[Begin Input]

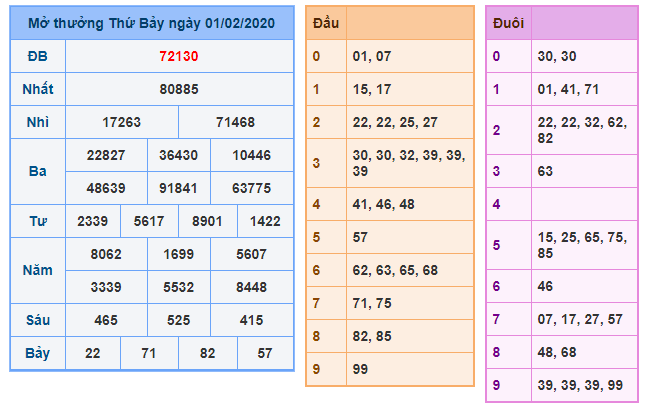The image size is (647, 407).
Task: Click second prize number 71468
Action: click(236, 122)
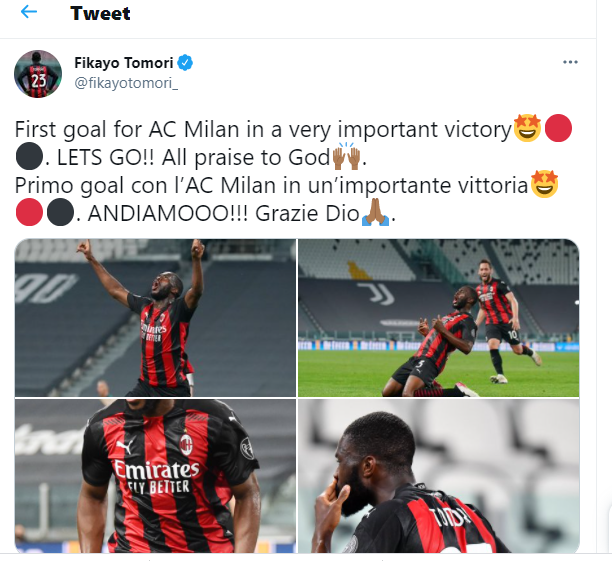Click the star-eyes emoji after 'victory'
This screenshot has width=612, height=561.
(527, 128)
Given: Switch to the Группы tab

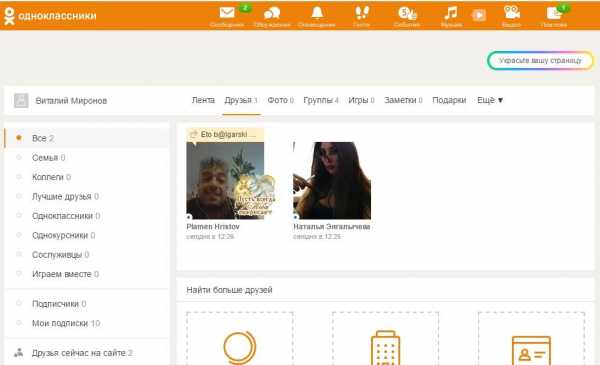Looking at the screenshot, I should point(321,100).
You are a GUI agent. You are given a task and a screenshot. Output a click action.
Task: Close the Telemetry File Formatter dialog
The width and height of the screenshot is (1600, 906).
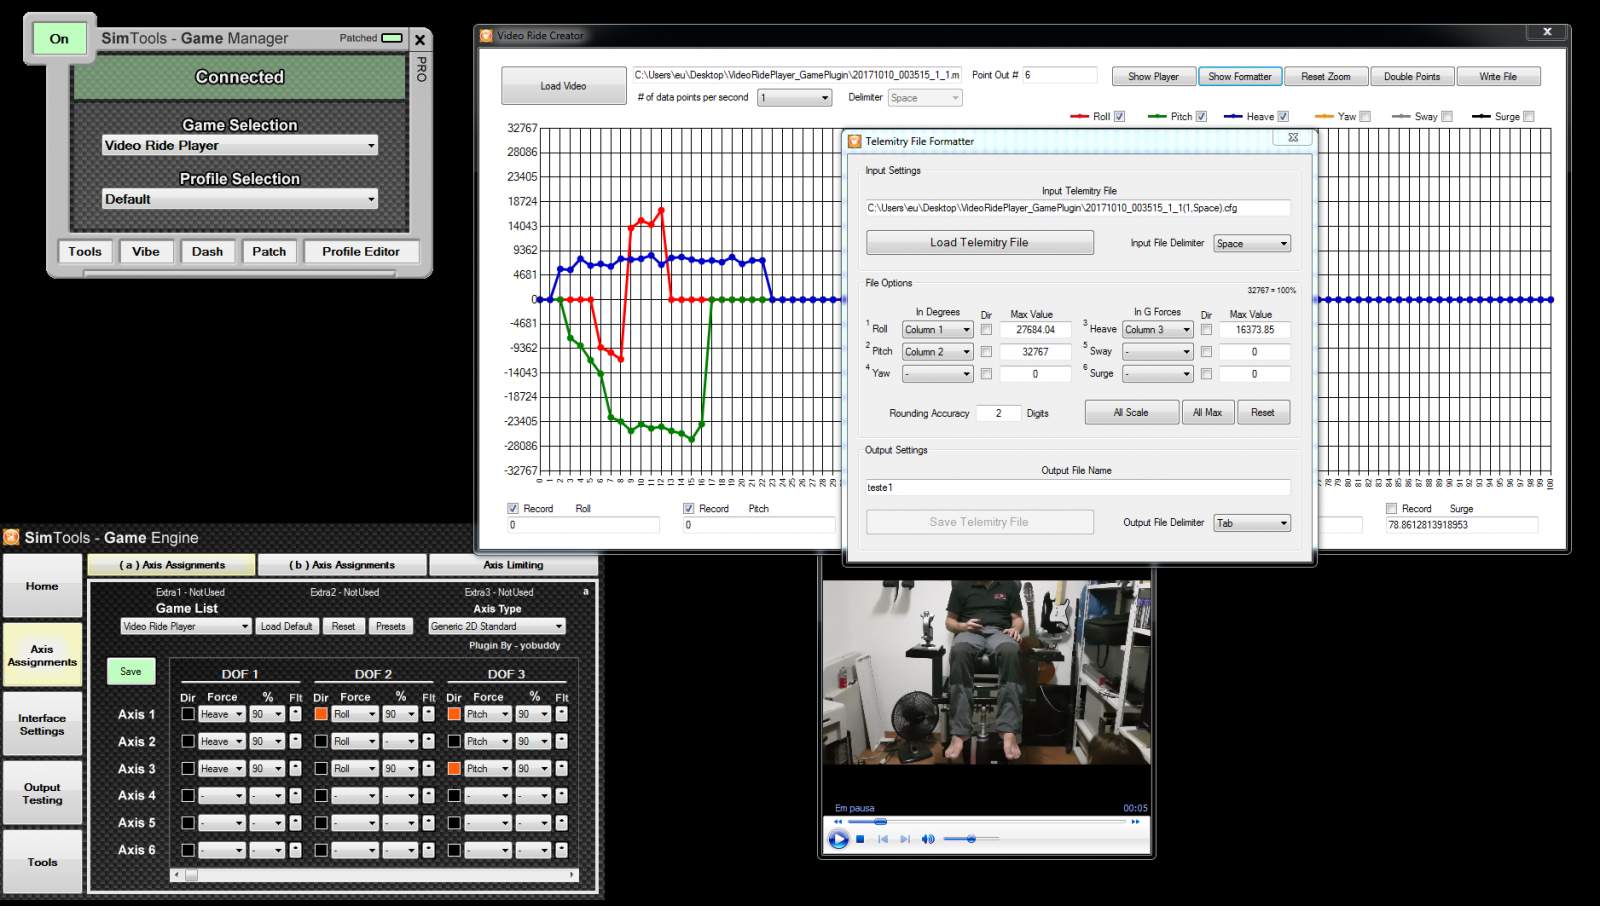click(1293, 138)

[End Input]
[Begin Input]

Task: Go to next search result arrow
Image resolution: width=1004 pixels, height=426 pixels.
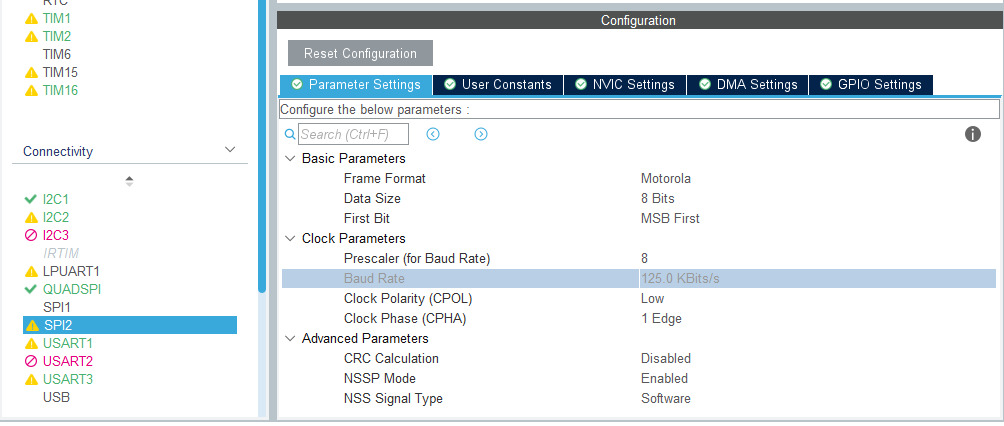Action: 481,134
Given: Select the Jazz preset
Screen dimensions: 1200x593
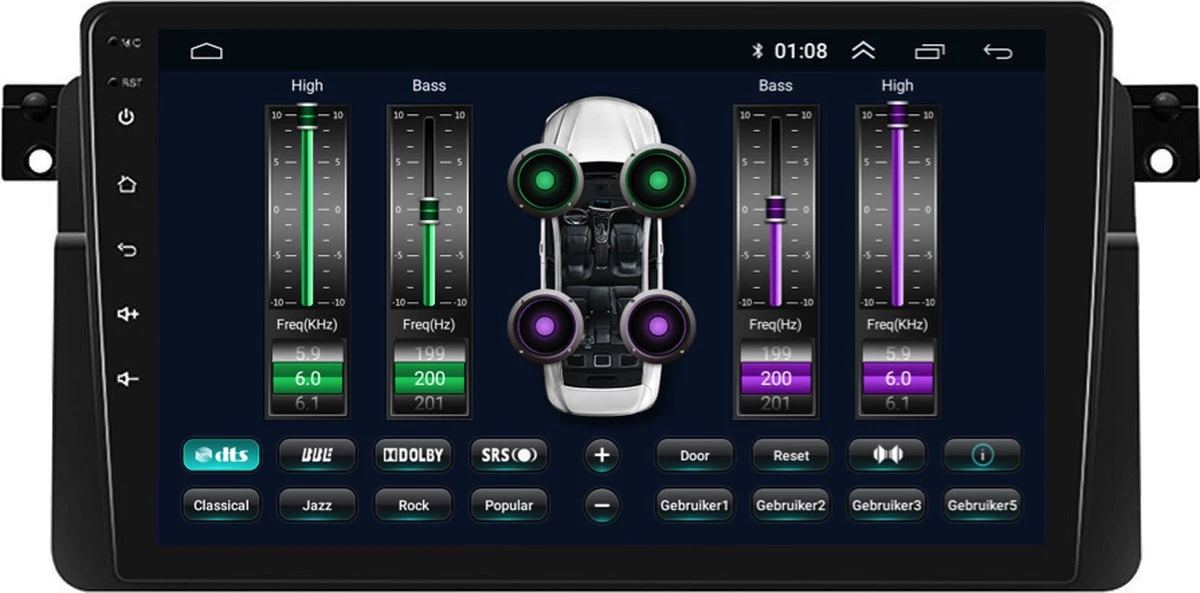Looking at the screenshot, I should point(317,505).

[End Input]
[Begin Input]

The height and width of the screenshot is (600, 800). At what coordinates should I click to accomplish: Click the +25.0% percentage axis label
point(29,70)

[End Input]

_Directive:_ Reproduce verbatim the lines of the listing above, beginning with the line that contains "Given: Switch to the Группы tab" and continuing through the line that contains "click(1293, 138)". Omit the pictures from your reproduction.

_Exercise response:_
Given: Switch to the Группы tab

Looking at the screenshot, I should point(321,100).
You are a GUI agent. You are given a task and a screenshot. Output a click action.
Task: Close the Telemetry File Formatter dialog
The width and height of the screenshot is (1600, 906).
click(1293, 138)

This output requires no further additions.